Chris Simon, an Atlanta-based Lawyer, helps prepare you for a safe summer of driving.
It’s not that you can’t trust yourself driving…it’s that you can’t necessarily trust others on the road doing the same.
This timeless saying has been articulated through millions of mouths over the years and it still rings as true as ever. Summer months are well-known to sway people to be more adventurous, to take advantage of the longer hours of daylight and the overall inspiration that it brings. However, you’re obviously not the only lone ranger with thoughts of a road trip and swimming suits on your mind.
Chris Simon, a partner at The Simon Law Firm in Atlanta, Georgia, has chosen to share some thought-provoking pointers for how to take the needed precautions to put yourself in a smarter situation before heading out this summer. These are wise steps to follow in order to educate yourself before a car accident or after to minimize the damage.
DC Life Magazine: If I’m in an accident, can I truly count on my insurer to have my back?
Christopher Simon: Not unless your position fits with what benefits them the most financially. For example, if you got the ticket but claim it wasn’t your fault, they will likely not support you and pay the other driver’s claim.
DC: Even in circumstances when they should, many people are scared to hire an attorney because this sets off the “money alarm”. What would you say to these people?
CS: Better safe than sorry. There are a lot of honest lawyers out there who are not just in it for the money. Look for one who does not advertise and use your instincts when you interview them.
DC: Can you share any tricks to help get and keep one’s car insurance rates lower, even if you’ve had minor accidents?

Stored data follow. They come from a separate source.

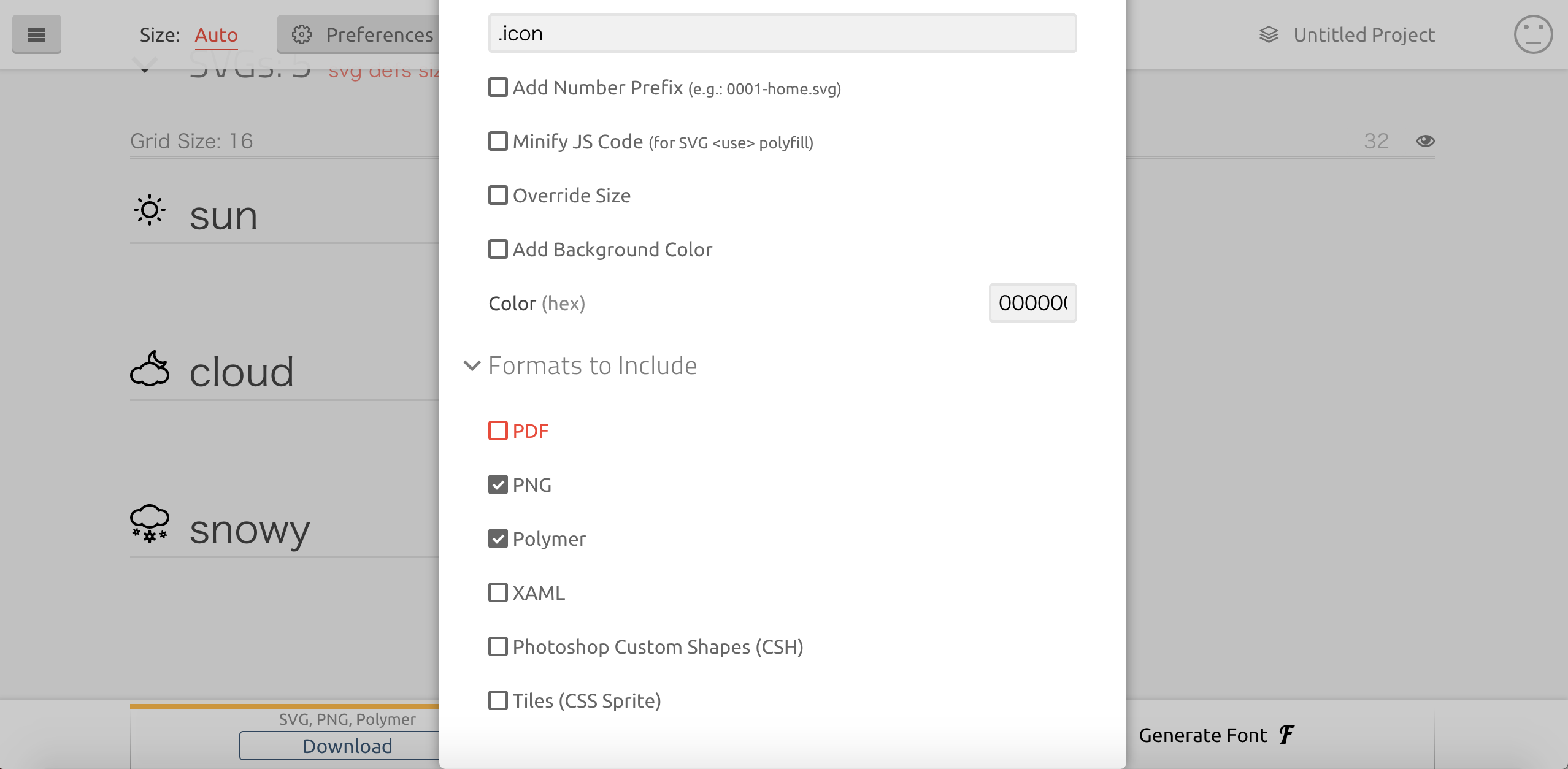1568x769 pixels.
Task: Enable Add Number Prefix checkbox
Action: pyautogui.click(x=498, y=87)
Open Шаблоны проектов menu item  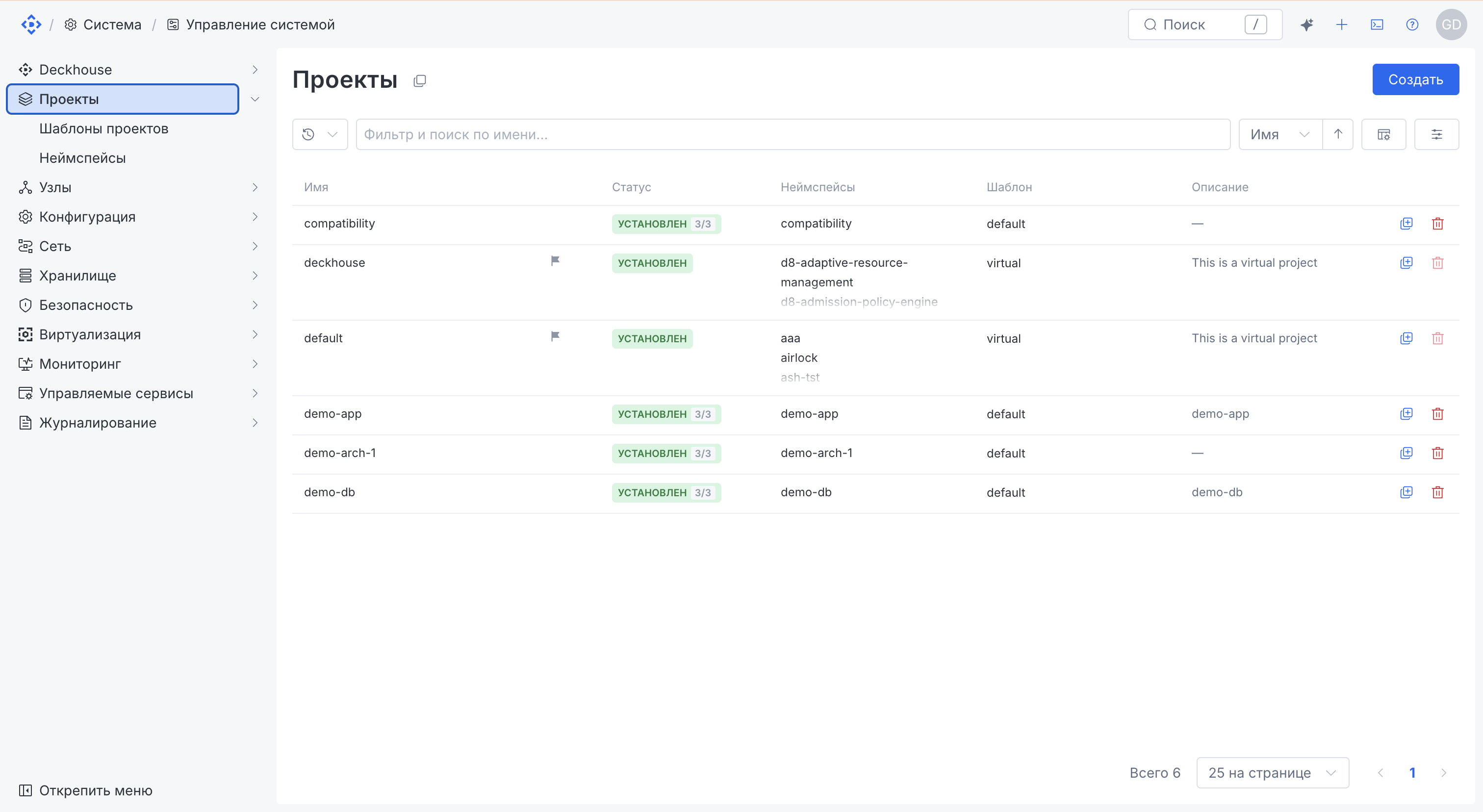point(103,128)
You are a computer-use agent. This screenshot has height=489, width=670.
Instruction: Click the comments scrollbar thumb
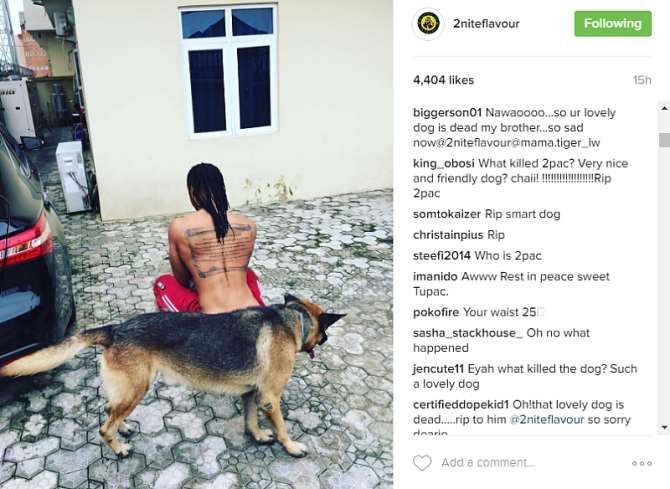(x=664, y=140)
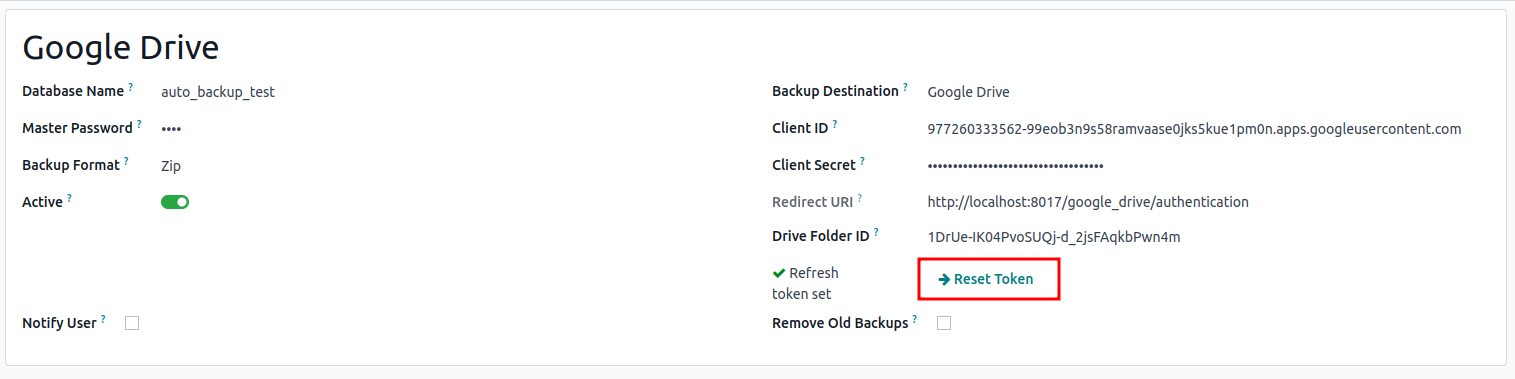Click the Master Password help question mark
The width and height of the screenshot is (1515, 379).
139,125
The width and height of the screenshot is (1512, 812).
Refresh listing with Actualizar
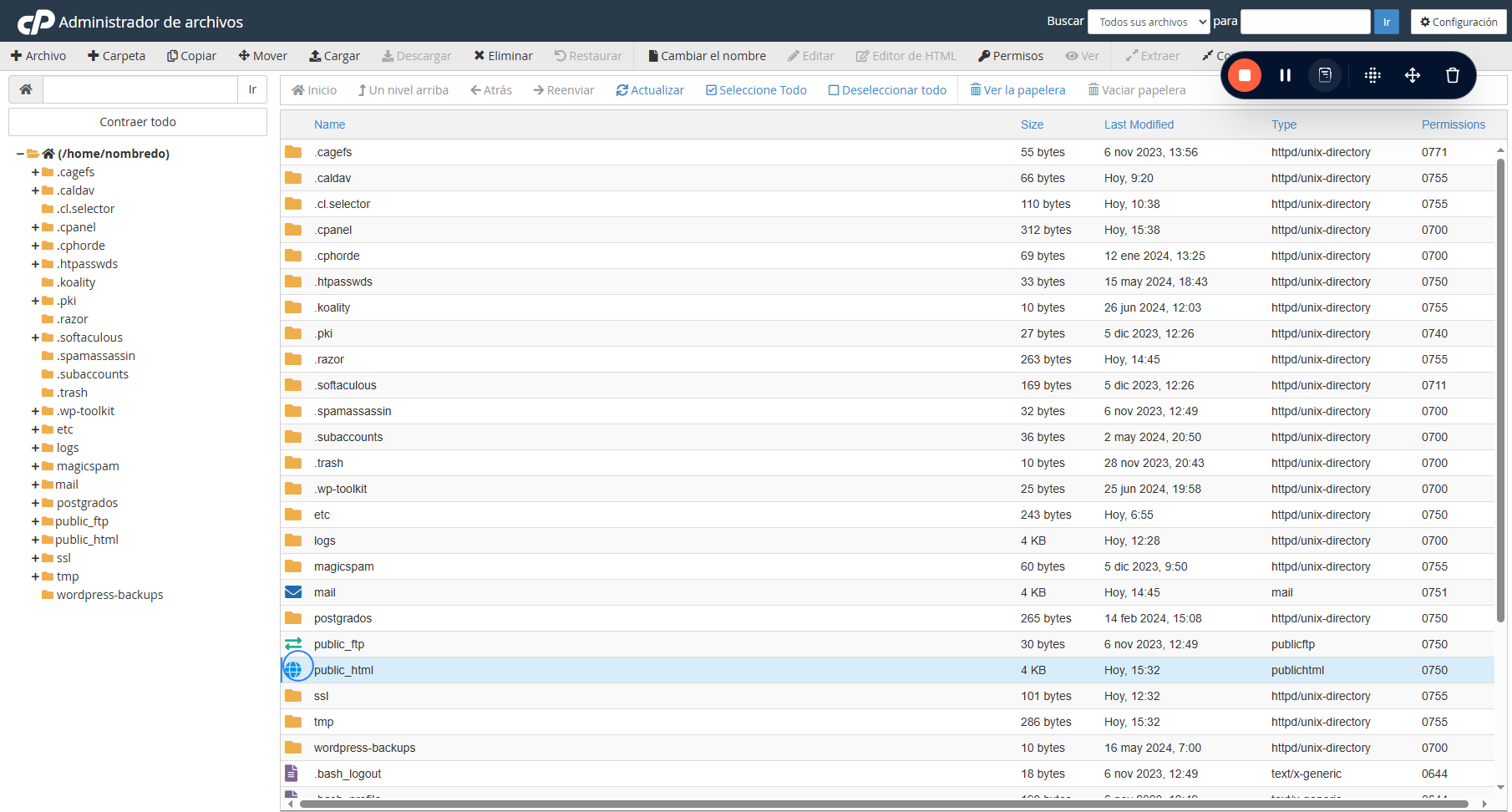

CS: Raise your property damage deductible to at least $1,000 or higher. Don’t turn in small claims like cracked windshields or door dings as these claims raise rates. Make sure you are rated at the miles you actually drive and if you are about to have a teenage driver, sit down with a lawyer to discuss selling them the car and opening their own separate insurance policy.
Long before an accident occurs, give yourself a car insurance and a car checkup.
1. Look at the policy declarations page and make sure you have a liability policy coverage at a figure close to your annual salary. If you make $50,000 a year, then you need a $50,000/$100,000 liability policy.
2. Call your agent or the company and tell them that the rates are too high and that you are shopping around to raise your coverage as we describe in one above. You can cancel car insurance with one company and start with another at any time. You can play them just like a cable company. It never hurts to ask. Tell your agent that you want uninsured motorist coverage in an amount equal to the liability coverage and that you want the kind that stacks on the at-fault driver. This protects you against injuries or damages from drivers with no or minimal insurance.
3. Check your tires and your brakes at a reliable shop. Those are the components that will stop you in an emergency.
Now let’s discuss what to do if you are in a wreck and do not need immediate medical attention. Here are 5 steps every driver should take in the immediate aftermath.
1. Before the cars move off the road, take pictures from your seat showing the relative positions of the vehicles. This helps with swearing contests down the road about who came from where.
2. Try to be the first to speak to the officer. Officers frequently make up their mind on what happened when they hear the first version that gibes with the physical damage.
3. After the cars are moved take pictures of the damage to both vehicles. If there is ever an injury claim, insurance carriers often take blurry, tightly framed pictures of the damage to get a jury to think the damage was not bad.
4. Insist on going to a repair shop that you choose instead of the one suggested by the insurance company because insurers have repeat business leverage over certain shops on issues regarding replacement part and what is deemed related.
5. Do not go to the emergency room unless it’s a serious injury. The ER is designed to save lives and deal with real emergencies, not sprained wrists. Go to a reputable urgent care center nearby. This will typically cost $130 out-of-pocket because urgent care will not bill Health insurance after a crash.You will be in and out within an hour. Down the road, if the medical condition worsens you can always go see a specialist. If you go to the emergency room you will be waiting for 2 to 3 hours and you will have a minimum $1,500 bill. Even though health insurance will pay everything but the deductible, the amount of time, effort and money you spend in the end only makes the emergency room worthwhile for serious medical issues.